In the United States, basketball is one of the leading causes of sports-related eye injuries. It’s difficult to persuade athletes of any age or skill level to wear protective eyewear.
And after a player experiences a serious injury, such as fractures to the bones around the eye socket, ophthalmologists hear all the excuses for not wearing eye protection. They are concerned that wearing eye protection could affect their peripheral vision or cause fog or sweat to collect on lenses, clouding their vision. Despite the fact that sports goggles have greatly improved over time, their popularity has yet to catch on.
Basketball Eye Injuries: How Much Do They Cost?
Drs.

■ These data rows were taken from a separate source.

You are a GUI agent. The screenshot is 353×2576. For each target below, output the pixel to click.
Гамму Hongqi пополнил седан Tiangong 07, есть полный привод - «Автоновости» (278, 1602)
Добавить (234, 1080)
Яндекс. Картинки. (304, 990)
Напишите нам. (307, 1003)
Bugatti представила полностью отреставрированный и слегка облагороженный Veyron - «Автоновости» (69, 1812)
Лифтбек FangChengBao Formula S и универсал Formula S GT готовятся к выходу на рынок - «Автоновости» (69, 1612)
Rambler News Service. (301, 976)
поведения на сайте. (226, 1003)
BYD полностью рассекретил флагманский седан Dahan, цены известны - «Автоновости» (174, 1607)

Yen and Foroozan, both team doctors for the Houston Rockets, tracked injury data every day during the 2018–2019 NBA regular season’s 1,230 games. They used press releases and news stories to back up their claims. Game video of each eye injury was examined via the NBA’s online League Pass broadcast subscription to get a full accounting of the injury.
While horrific eye injuries such as dislodged eyes, broken retinas, and fractures have occurred in the past, the injuries suffered in this single-season snapshot were relatively minor. Fourteen eye injuries were discovered, the majority of which were corneal abrasions, which can result in discomfort and blurred vision. Overall, the 2018-2019 seasons cost $2.4 million in lost productivity due to eye injuries based on the injured players’ wages.

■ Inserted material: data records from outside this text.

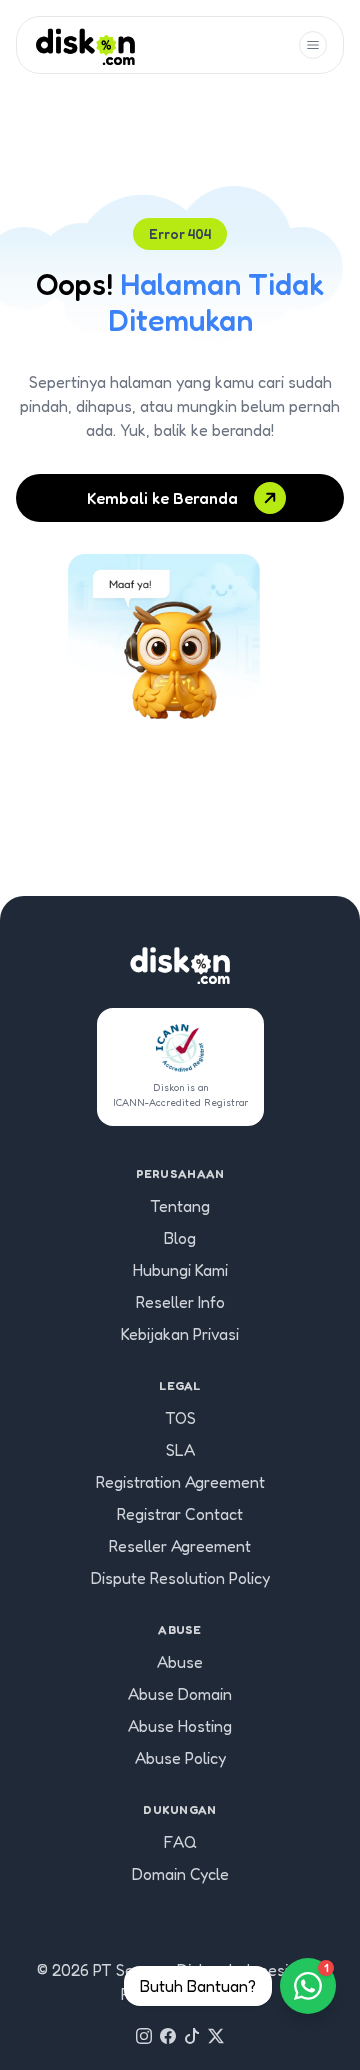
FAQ (180, 1842)
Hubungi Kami (180, 1270)
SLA (180, 1450)
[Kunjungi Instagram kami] (144, 2036)
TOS (180, 1418)
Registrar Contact (180, 1514)
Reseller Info (180, 1302)
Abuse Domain (180, 1694)
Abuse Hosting (180, 1726)
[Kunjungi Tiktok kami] (192, 2036)
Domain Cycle (180, 1874)
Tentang (180, 1206)
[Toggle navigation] (313, 45)
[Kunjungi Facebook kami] (168, 2036)
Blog (180, 1238)
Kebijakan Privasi (180, 1334)
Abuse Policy (180, 1758)
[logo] (85, 45)
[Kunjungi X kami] (216, 2036)
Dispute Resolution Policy (180, 1578)
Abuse (180, 1662)
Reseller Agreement (180, 1546)
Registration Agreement (180, 1482)
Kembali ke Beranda (162, 498)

The injured players missed a total of 18 games. The player’s absence resulted in an average of one missed victory, based on their individual win/loss ratio. Dr. Yen agrees that one lost win does not seem like much but he points out that making the playoffs may often come down to a one- or two-game difference. However, playoff income, which can exceed $100 million, was not included in this report.

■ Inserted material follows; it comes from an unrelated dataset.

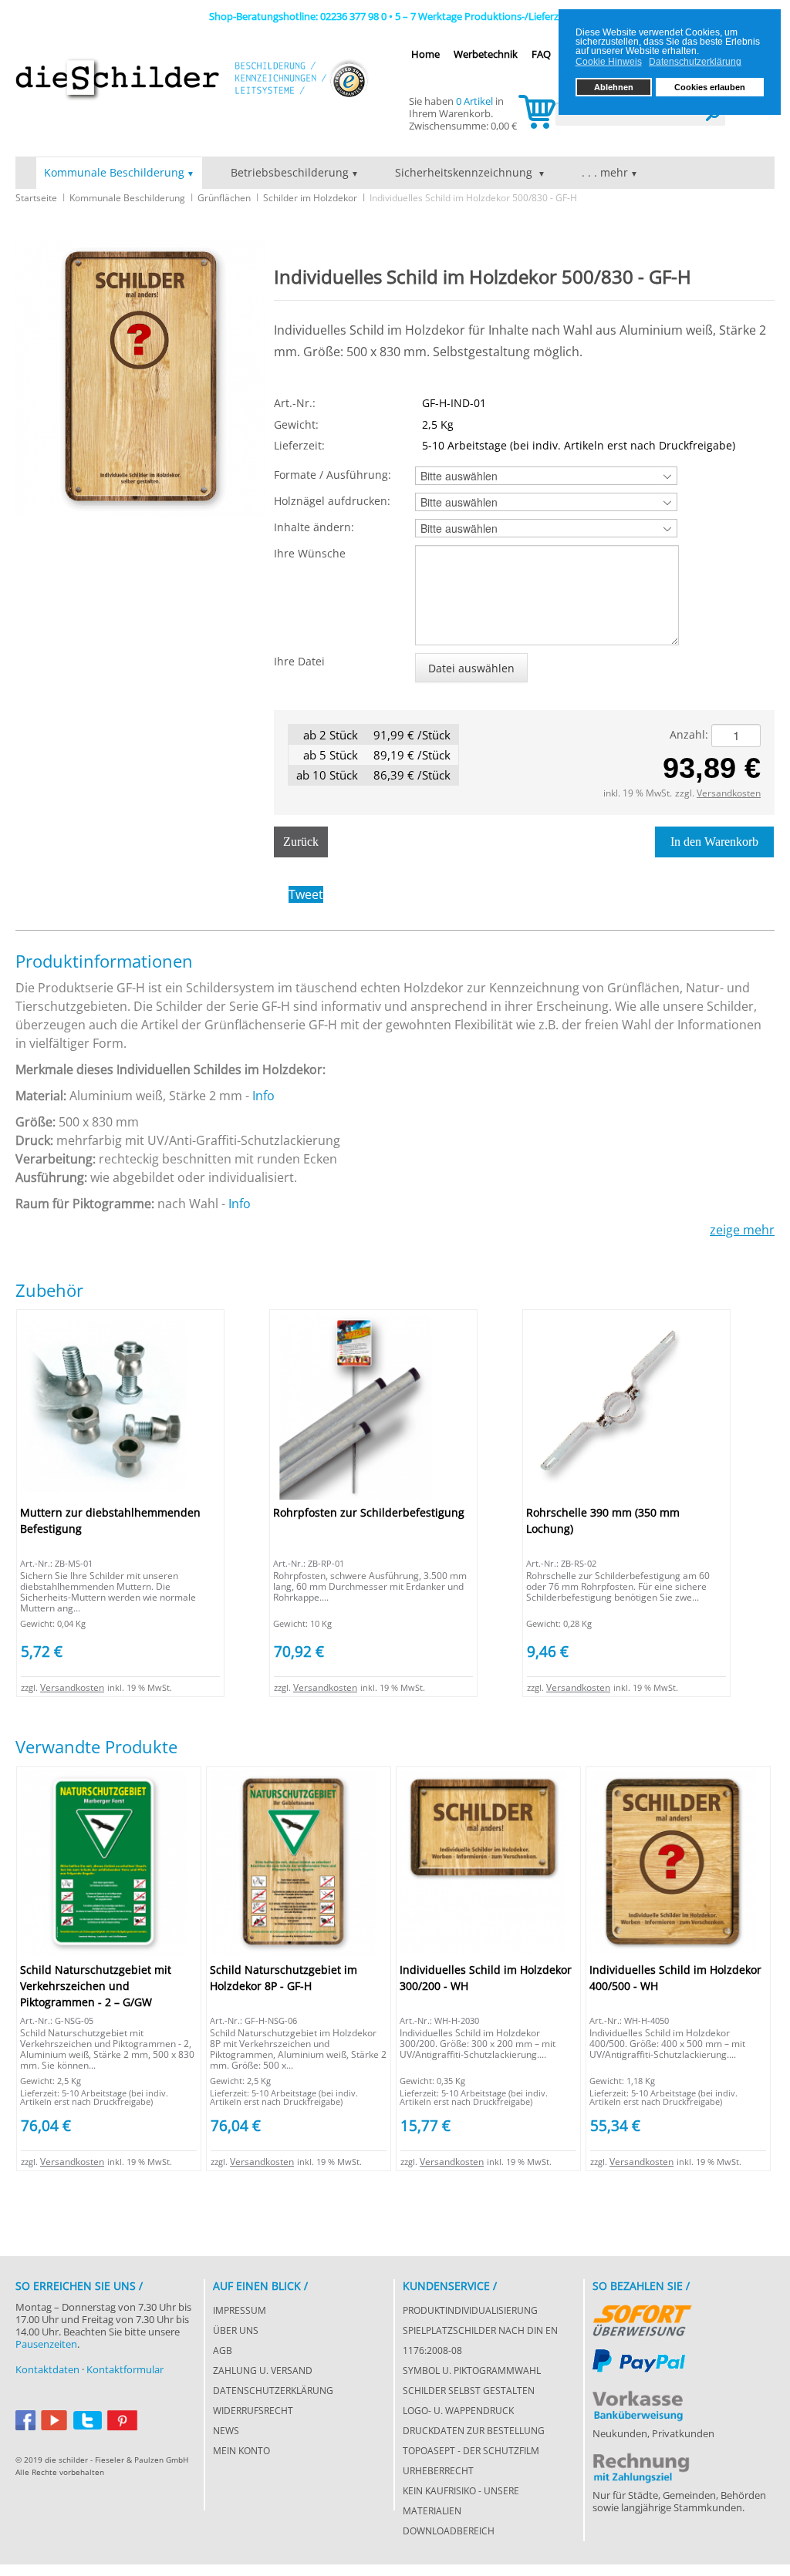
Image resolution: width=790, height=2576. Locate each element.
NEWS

Why Do Athletes Refuse to Wear Eye Protection?
Even while recovering from a serious eye injury, Dr. Foroozan says his patients are hesitant to wear eye protection. Anything that deviates from the standard irritates them since their skills are honed through years of repetition and practice, says Dr. Foroozan.
If you’re a high school athlete or an NBA superstar, the best protection against eye damage is the right protective eyewear. Protective eyewear will help you preserve your vision. Basketball players, as well as those who play racquet sports, soccer, and field hockey, should wear protective eyewear with polycarbonate lenses.
All athletes should wear sports eye protection that meets the standards set by governing bodies. Athletes who wear contacts or glasses should use clear eyewear as well. Contact lenses have little safety, and glasses are insufficient.